=== Excerpt ===

A critical question is the extent to which a serious, life-threatening chronic illness in childhood potentially affects the process of relationship development. La Greca and Bearman (2000) aptly pointed out that pediatric chronic illness research needs to move beyond studies of peer acceptance and instead focus on studies which facilitate our understanding of how different pediatric conditions exert their influence on the formation and maintenance of close friendships and dating relationships. Problems with the development or maintenance of such peer relationships have been linked to poor school performance, loneliness, depressive symptoms, externalizing behaviors, and mental health problems later in adult life (e.g., Parker & Asher, 1993). Successful peer relationships, on the other hand, provide adolescents with an avenue in which to learn empathy, trust, compassion, and other such relationship-enhancing skills (Buhrmester & Furman, 1986). In essence, the acquisition of such skills sets the stage for the quality of intimate interpersonal relationships later in adulthood, which in turn influences directly and indirectly a given individual’s overall quality of life.

Data from the Childhood Cancer Survivor Study (CCSS), a retrospective national cohort study initiated to explore the late effects of childhood cancer, provides an illustration of the nature of cancer survivors’ relationships and overall quality of life and psychological distress outcomes. Notably, a preliminary description of marital status of cancer survivors found that, in general, the marriage rates of cohort members were lower than rates in the U.S. population (Rauck, Green, Yasui, Mertens, Robison, 1999).

===

◆ Exercises
[A] Duplicate the passage from "Data from the" to "Mertens, Robison, 1999)." in the excerpt on childhood illness and relationships, word for word.
[B] Condense the paragraph that begins "A critical question is" in the excerpt on childhood illness and relationships into a short bulleted list of its main facts.

=== Data ===

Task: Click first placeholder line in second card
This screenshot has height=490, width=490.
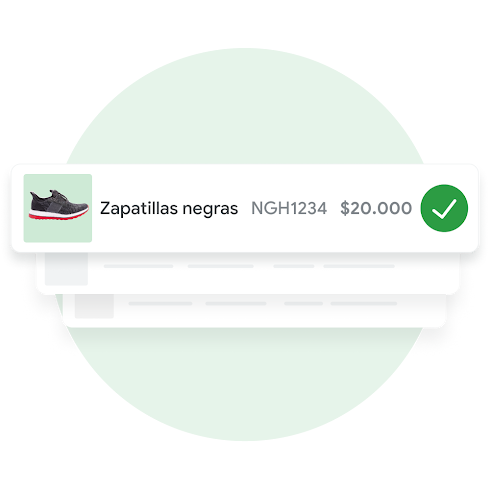Action: (138, 266)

===

◆ Answers to the tasks
[A]
Data from the Childhood Cancer Survivor Study (CCSS), a retrospective national cohort study initiated to explore the late effects of childhood cancer, provides an illustration of the nature of cancer survivors’ relationships and overall quality of life and psychological distress outcomes. Notably, a preliminary description of marital status of cancer survivors found that, in general, the marriage rates of cohort members were lower than rates in the U.S. population (Rauck, Green, Yasui, Mertens, Robison, 1999).

[B]
- The central question is how a serious, life-threatening chronic illness in childhood may affect relationship development.
- La Greca and Bearman (2000) argued that pediatric chronic illness research should move beyond peer acceptance. They called for studying how different pediatric conditions influence the formation and maintenance of close friendships and dating relationships.
- Problems with peer relationships have been linked to poor school performance, loneliness, depressive symptoms, externalizing behaviors, and mental health problems in adulthood (e.g., Parker & Asher, 1993).
- Successful peer relationships help adolescents learn empathy, trust, compassion, and similar relationship-enhancing skills (Buhrmester & Furman, 1986).
- These skills shape the quality of intimate relationships in adulthood, which in turn affects a person's overall quality of life.